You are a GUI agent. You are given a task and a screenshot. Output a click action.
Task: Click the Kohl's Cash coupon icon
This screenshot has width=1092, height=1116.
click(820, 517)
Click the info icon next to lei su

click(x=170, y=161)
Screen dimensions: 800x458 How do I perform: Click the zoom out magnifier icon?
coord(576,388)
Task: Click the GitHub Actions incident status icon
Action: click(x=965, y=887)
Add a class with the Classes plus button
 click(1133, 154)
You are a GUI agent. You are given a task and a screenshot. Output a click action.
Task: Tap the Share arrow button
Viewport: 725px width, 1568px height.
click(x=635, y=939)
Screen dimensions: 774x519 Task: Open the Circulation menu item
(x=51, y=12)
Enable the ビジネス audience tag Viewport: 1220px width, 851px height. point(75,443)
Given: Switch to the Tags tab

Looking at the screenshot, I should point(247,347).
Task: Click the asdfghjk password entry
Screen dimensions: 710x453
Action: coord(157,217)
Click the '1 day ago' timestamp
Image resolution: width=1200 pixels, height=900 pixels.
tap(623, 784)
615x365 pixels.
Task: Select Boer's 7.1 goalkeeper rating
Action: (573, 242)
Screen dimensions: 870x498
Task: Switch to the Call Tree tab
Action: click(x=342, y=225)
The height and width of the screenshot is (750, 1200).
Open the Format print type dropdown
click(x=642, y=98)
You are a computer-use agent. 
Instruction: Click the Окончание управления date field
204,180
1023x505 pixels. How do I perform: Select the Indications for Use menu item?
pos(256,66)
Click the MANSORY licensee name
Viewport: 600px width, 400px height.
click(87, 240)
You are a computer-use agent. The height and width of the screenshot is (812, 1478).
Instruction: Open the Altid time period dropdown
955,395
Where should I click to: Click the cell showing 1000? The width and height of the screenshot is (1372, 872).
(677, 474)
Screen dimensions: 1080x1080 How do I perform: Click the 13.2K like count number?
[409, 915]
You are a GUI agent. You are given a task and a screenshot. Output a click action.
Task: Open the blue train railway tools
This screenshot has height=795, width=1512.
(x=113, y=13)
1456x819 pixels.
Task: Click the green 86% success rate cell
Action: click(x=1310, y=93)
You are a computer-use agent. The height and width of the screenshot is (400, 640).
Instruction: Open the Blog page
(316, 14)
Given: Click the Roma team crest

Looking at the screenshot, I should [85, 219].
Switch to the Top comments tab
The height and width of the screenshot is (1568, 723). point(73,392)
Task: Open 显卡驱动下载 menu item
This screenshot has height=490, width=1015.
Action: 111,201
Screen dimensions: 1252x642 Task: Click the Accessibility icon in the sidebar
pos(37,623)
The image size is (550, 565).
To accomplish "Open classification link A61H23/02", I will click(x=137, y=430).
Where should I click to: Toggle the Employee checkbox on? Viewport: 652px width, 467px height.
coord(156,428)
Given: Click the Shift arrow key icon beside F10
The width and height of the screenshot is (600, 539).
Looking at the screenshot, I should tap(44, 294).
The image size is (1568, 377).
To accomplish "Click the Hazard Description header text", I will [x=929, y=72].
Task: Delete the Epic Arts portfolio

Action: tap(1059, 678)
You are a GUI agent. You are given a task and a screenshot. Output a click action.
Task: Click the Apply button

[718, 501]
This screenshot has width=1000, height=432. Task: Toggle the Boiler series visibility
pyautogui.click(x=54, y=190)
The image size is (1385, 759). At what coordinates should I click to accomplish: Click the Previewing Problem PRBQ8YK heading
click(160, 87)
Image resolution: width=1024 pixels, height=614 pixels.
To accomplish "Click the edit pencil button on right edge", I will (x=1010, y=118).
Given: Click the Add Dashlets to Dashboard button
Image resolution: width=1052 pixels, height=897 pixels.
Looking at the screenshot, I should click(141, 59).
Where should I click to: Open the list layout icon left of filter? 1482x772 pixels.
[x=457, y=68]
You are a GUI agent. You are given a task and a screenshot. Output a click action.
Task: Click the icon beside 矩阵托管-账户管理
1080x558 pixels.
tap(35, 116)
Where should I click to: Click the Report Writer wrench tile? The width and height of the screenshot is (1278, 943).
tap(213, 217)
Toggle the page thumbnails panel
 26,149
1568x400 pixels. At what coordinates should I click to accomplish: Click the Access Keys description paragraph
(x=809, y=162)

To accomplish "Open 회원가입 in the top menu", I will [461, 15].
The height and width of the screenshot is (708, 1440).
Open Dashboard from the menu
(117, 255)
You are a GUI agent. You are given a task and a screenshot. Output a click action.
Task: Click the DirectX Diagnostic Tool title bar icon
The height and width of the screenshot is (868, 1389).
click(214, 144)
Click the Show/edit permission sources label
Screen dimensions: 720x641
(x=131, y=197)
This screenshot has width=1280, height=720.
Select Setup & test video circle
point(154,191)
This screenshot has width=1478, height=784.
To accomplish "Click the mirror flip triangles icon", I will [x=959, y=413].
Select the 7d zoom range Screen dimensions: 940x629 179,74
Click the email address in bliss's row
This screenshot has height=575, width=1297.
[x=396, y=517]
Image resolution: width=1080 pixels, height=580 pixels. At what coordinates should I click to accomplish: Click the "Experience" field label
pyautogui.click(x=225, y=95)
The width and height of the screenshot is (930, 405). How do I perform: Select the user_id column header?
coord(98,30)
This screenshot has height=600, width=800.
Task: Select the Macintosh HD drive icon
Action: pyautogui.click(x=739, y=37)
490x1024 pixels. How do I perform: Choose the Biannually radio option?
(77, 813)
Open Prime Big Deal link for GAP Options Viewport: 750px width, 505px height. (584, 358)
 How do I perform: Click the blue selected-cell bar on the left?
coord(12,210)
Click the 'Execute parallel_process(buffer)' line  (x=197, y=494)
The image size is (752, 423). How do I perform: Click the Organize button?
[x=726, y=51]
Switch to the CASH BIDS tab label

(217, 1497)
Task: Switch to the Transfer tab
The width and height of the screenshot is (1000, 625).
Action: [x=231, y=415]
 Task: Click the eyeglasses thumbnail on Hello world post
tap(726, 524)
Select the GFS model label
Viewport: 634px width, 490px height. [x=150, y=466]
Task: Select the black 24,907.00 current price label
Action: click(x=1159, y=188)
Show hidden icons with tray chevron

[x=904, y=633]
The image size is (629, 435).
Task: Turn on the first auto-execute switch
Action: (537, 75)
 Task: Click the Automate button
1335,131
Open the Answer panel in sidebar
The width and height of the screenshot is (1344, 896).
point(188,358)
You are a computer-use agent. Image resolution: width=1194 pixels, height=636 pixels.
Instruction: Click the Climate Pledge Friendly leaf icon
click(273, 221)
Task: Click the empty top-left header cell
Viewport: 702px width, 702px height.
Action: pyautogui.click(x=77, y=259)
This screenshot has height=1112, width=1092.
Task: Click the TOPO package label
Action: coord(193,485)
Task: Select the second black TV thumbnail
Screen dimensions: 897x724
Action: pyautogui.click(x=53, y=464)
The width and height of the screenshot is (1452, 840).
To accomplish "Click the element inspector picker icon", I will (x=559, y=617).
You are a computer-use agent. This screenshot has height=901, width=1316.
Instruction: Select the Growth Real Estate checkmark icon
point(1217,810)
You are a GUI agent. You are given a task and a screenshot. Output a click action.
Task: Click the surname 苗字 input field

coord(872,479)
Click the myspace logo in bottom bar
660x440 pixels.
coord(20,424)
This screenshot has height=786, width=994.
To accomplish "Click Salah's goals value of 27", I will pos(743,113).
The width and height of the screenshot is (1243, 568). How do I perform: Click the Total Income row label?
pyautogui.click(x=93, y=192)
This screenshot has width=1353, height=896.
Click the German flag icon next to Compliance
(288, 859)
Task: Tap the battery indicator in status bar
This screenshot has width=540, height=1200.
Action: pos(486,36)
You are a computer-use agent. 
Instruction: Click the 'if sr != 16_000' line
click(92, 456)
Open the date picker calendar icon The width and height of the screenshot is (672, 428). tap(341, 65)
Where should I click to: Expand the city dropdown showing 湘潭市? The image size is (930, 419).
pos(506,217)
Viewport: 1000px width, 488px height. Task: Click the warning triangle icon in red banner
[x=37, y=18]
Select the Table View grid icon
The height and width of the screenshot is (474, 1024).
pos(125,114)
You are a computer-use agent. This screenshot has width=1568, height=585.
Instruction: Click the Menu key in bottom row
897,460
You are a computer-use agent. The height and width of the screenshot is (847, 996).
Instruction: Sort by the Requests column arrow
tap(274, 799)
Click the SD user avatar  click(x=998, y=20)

-*-

WORK ITEM: If the string "link" appears in a line of the entries, report the line.

SOLUTION FOR THIS EXERCISE:
To accomplish "Open classification link A61H23/02", I will click(x=137, y=430).
Open Prime Big Deal link for GAP Options Viewport: 750px width, 505px height. (584, 358)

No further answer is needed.